GPUStack

University-internal "LLM-as-a-Service" platform with which AI language models can be easily used via a standardised API for applications, agents, chats or data pipelines.

GPUStack management

Picture: gpustack.ai

With GPUStack, we offer researchers centralised, low-threshold access to powerful open-weight models for AI-supported applications. This instance bundles the GPU computing power available at the University Computer Centre and makes it available as a high-performance, scalable AI engine. This enables researchers and students to use complex language and analysis models (LLMs) flexibly for their work without having to deal with the administration of servers or the management of graphics card resources.

Service URLExternal link (use with university login via sso.hs-itz.de)
DocumentationExternal link

Functionalities

Our GPUStack instance permanently provides various AI language models (Large Language Models, LLMs) and can serve as a local, high-performance and data protection-compliant alternative to OpenAI, Microsoft Azure or Anthropic. An intuitive user interface lists all currently deployed models and enables their direct use, minimising the technical overhead for scientific staff.

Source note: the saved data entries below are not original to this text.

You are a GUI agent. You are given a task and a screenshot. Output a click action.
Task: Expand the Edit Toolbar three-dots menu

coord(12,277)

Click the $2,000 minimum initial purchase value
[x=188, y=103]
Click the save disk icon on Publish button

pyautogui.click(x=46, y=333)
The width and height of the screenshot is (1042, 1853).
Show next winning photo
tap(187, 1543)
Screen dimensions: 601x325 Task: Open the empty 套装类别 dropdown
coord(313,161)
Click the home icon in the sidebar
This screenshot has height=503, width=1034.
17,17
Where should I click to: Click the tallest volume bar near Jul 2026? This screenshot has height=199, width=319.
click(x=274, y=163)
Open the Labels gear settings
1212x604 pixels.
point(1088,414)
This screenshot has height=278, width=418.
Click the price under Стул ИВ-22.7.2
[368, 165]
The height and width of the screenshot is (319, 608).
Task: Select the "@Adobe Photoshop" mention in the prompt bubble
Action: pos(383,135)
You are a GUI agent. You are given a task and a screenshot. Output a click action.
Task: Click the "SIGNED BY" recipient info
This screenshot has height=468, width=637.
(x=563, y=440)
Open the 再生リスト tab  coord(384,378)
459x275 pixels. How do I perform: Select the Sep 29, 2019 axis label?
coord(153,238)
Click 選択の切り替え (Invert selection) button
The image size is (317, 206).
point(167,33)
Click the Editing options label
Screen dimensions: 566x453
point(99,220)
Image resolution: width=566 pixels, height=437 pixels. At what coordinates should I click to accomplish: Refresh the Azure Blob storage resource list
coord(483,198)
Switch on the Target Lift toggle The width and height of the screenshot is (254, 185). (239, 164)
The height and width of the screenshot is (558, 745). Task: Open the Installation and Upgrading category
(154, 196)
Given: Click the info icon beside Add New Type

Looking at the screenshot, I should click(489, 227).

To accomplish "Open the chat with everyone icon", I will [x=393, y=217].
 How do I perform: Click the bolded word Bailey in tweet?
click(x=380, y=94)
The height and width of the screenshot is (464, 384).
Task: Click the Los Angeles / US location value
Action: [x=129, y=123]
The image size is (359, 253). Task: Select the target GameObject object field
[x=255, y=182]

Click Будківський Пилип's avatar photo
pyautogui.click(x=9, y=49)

You can do the following things with this instance:

Seamlessly integrate with existing tools (OpenAI drop-in): Thanks to standard OpenAI-compatible APIs, the GPUStack instance can be integrated directly into existing scripts, Jupyter Notebooks or frameworks (such as LangChain, LlamaIndex, Dify) without any code adjustments. All you have to do is replace the OpenAI URL with the GPUStack address and your own API key in the code to immediately use the permanently provided LLMs in your AI pipelines.
Operation of AI assistants and chat interfaces: As the LLMs are permanently ready for use, you can effortlessly connect your own customised user interfaces. In the development area, plugins such as Continue.dev or Cody enable the integration of AI assistants for code autocompletion directly in VS Code or JetBrains IDEs. For general use, data protection-compliant chat applications can be realised via open source interfaces such as Open WebUI, LibreChat or NextChat, which transparently access the internal GPUStack models in the background.
Set up RAG systems (knowledge management): Thanks to the LLMs and embedding models provided, you can build your own Retrieval Augmented Generation (RAG) systems to retrieve internal knowledge. PDFs, wikis (e.g. Confluence/Notion), SharePoint or databases can be seamlessly connected. As all data remains within the university's own GPUStack instance, even highly sensitive research and administrative documents can be analysed in full compliance with data protection regulations.
Automation and batch processing: Thanks to efficient request bundling and dynamic load distribution across the available GPUs, the instance is optimised for the automation of data-intensive background processes. This allows you to automatically analyse unstructured data volumes - such as thousands of emails or support tickets - and convert them into structured JSON formats. Large-scale text generation, translations or summaries can be realised just as efficiently in a batch process.

Information

GPUStack is currently in a test or setup phase and we are awaiting your feedback for improvements. It is planned to transfer this instance into a regular URZ or HS-ITZ service. In any case, your data will remain locally on university servers.